== Tarefas ==
A. Transcreva literalmente o texto sobre a Lava Jato, começando nas palavras "Dez anos depois" e terminando após "como Vaza Jato.".
B. Reescreva em forma de lista o parágrafo do texto sobre a Lava Jato que começa com "Iniciada no ano seguinte", mantendo seus dados principais.

== Trecho de origem ==
►

Dez anos depois do início da Lava Jato, a maior operação da história da Polícia Federal, o principal legado é no âmbito jurídico. E muito desse legado se deve a uma reação aos métodos utilizados pela operação, como as conduções coercitivas e condenações baseadas em delações premiadas, avaliam juristas. O movimento de reação se intensificou depois da revelação dos diálogos entre o ex-juiz Sergio Moro e integrantes da força-tarefa da Lava Jato do Ministério Público Federal (MPF), na série de reportagens que ficou conhecida como Vaza Jato.

Iniciada no ano seguinte às manifestações que se espalharam pelo país em 2013, a Lava Jato passou a ser vista como uma esperança no combate à corrupção e teve um total de 79 fases. Cerca de R$ 4,3 bilhões foram recuperados e devolvidos à Petrobras, além de R$ 111 milhões a partir de acordos de delação. A operação fez 163 prisões temporárias e 553 denúncias à Justiça, com 242 condenações de 155 pessoas, entre elas o então ex-presidente Luiz Inácio Lula da Silva, o ex-presidente da Câmara Eduardo Cunha e Marcelo Odebrecht, diretor da construtora Odebrecht.

◄

[Dados de elementos e de localização de texto]
►

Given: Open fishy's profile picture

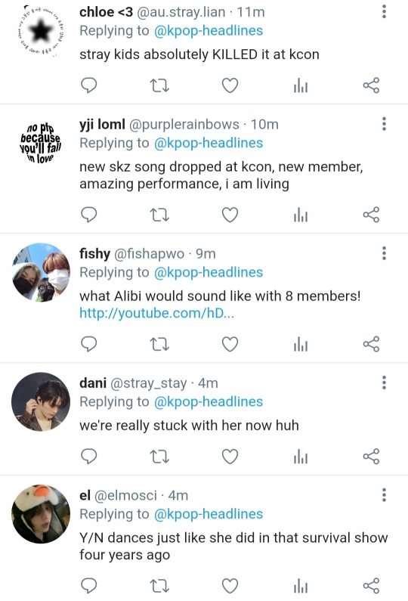Looking at the screenshot, I should pos(41,272).
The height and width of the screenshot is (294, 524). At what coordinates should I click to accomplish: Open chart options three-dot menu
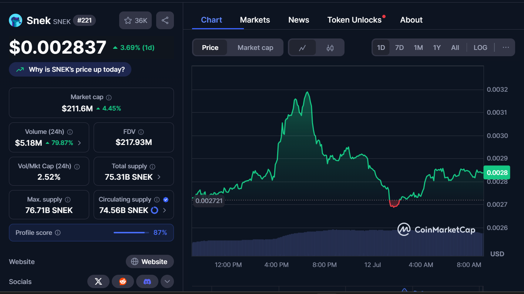[x=506, y=48]
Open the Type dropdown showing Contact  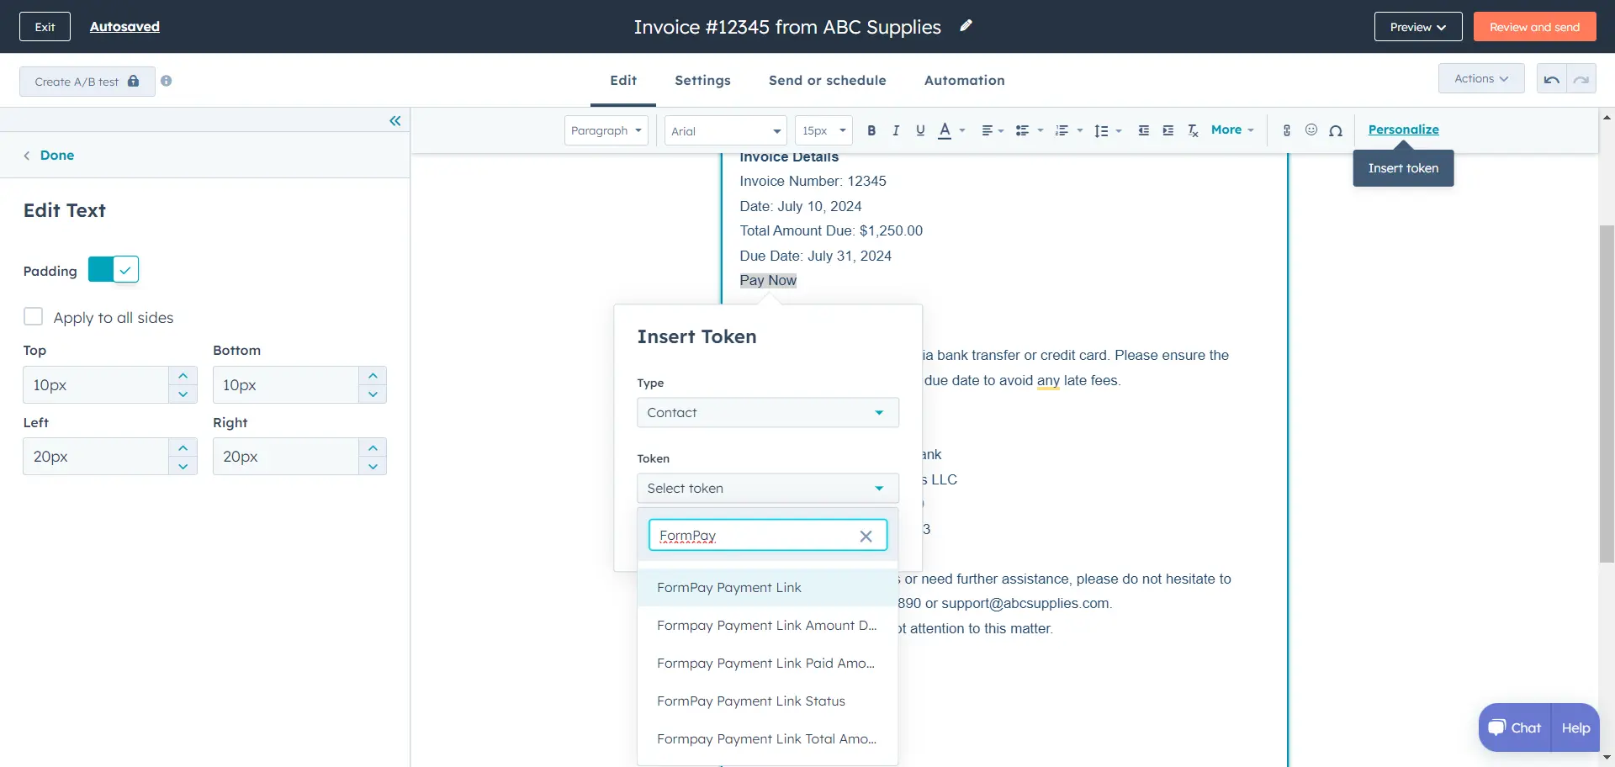767,413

◄

== Soluções ==
A.
Dez anos depois do início da Lava Jato, a maior operação da história da Polícia Federal, o principal legado é no âmbito jurídico. E muito desse legado se deve a uma reação aos métodos utilizados pela operação, como as conduções coercitivas e condenações baseadas em delações premiadas, avaliam juristas. O movimento de reação se intensificou depois da revelação dos diálogos entre o ex-juiz Sergio Moro e integrantes da força-tarefa da Lava Jato do Ministério Público Federal (MPF), na série de reportagens que ficou conhecida como Vaza Jato.

B.
- Iniciada no ano seguinte às manifestações de 2013, a operação passou a ser vista como uma esperança no combate à corrupção.
- Teve 79 fases no total.
- Recuperou e devolveu à Petrobras cerca de R$ 4,3 bilhões, além de R$ 111 milhões obtidos em acordos de delação.
- Fez 163 prisões temporárias e apresentou 553 denúncias à Justiça.
- Resultou em 242 condenações de 155 pessoas, entre elas o então ex-presidente Luiz Inácio Lula da Silva, o ex-presidente da Câmara Eduardo Cunha e Marcelo Odebrecht, diretor da construtora Odebrecht.